たとえば取引先の浜松の工場には織機が5台しかありません。それをオーバーする受注量になったら、そこは近所の知り合いの織機を借りるらしいです。すると一緒にあがってくる。僕はほかをつぶしあう仕事じゃなくて、みんながちょっとずつ控え目になって、どっかが引率してくれるやり方もいいかなと思います。うちのリターのシステムと考え方の根っこは一緒です。最初ちょっと救いの手を出してあげることで、「じゃあ、みんなでやろうよ」となり、みんなでカバーしあえる。そのタイミングをつくるのが、リターのいまの使命だと考えています。

地震、震災、原発事故……。いま、われわれは苦しい状況に立っていることは確かだ。アパレル業界も打撃を受けていることはまちがいない。だが、中野氏は前しか見ていない。なぜなら中野氏は服がとことん好きなのだ。われわれだってファッションが好きなことでは、負けてはいられない。ポジティブにお洒落を楽しむことが、経済を活性化し“復興”へと近づく一歩であることを願ってやまない。

注1:商社をとおさず、信頼関係にある工場とじかに取引。紡績、縫製、加工、付属品など製造サイドの工場にかんする詳細情報をブランドタグにすべて表明する。商品には多くのタグがつくことになるが、それに対し工場はサンプルの段階から生産者とし携わる。こうして先行投資のリスクをさげ、価格を引き下げる。つまり製作から消費までのすべてのレベルにおいて、利他主義をもたらす。リターとは利他に由来している。


中野 靖|NANANO Yasushi
アンスナム/リター デザイナー
2000年 エスモードジャポン メンズコース卒業。
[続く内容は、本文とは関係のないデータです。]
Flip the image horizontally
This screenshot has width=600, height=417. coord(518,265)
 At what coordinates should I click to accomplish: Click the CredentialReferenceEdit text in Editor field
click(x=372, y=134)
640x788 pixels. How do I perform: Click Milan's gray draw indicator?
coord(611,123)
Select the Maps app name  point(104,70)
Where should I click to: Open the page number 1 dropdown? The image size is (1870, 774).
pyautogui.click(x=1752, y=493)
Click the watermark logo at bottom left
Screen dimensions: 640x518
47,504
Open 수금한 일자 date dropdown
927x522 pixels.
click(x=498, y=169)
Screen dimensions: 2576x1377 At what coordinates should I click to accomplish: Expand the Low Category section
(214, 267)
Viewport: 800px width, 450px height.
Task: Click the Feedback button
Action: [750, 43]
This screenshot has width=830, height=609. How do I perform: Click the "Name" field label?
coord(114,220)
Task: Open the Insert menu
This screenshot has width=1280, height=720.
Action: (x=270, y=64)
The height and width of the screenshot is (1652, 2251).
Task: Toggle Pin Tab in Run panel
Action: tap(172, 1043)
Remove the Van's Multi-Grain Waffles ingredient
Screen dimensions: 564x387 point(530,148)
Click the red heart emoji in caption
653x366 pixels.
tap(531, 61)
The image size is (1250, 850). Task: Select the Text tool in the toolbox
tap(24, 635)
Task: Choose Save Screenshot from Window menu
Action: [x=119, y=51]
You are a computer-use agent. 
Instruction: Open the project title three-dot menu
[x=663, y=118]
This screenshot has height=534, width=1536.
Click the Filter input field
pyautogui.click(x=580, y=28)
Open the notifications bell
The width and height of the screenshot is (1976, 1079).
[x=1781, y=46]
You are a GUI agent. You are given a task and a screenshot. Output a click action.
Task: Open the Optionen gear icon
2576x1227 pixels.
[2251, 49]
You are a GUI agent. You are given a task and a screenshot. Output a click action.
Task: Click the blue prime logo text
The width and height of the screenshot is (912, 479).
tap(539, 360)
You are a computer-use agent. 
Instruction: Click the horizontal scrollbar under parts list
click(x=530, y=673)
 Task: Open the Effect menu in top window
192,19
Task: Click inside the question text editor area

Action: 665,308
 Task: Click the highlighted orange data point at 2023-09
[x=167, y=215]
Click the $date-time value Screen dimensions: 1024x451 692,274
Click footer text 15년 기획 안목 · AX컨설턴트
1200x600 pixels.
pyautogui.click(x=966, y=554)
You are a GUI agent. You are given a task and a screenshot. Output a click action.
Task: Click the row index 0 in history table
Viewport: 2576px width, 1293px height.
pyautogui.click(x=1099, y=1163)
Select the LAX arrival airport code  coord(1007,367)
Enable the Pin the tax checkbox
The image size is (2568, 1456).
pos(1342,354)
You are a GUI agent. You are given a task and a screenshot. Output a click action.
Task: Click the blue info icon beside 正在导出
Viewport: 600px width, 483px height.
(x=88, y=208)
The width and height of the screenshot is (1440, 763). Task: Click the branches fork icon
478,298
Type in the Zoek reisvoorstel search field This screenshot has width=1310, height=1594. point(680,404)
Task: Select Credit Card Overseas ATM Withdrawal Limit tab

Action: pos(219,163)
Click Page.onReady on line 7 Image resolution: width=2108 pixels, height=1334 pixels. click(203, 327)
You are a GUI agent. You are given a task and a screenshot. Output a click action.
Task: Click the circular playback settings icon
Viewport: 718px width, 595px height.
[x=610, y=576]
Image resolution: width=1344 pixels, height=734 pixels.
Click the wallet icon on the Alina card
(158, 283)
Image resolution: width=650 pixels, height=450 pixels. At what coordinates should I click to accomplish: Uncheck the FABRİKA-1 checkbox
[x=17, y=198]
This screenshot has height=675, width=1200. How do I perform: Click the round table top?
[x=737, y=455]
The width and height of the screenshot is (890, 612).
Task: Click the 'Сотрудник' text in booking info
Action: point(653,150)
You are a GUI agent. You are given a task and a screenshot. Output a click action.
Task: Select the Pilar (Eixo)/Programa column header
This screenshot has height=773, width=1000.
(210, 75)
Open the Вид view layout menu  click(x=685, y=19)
その後、さまざまな文化様式や伝統服飾に触れる目的で、のべ30カ国を巡る。帰国後、アパレルメーカーにてアシスタント、生産をつとめる。2005年に独立し、ANSNAM(アンスナム)を立ち上げる。翌年よりミラノ、パリでコレクションを発表。2009年より、新ブランドLYTHA(リター)を立ち上げる。自身でトロリーに自作の服を詰め、世界の有名ショップに売り込みにいったという経歴もある。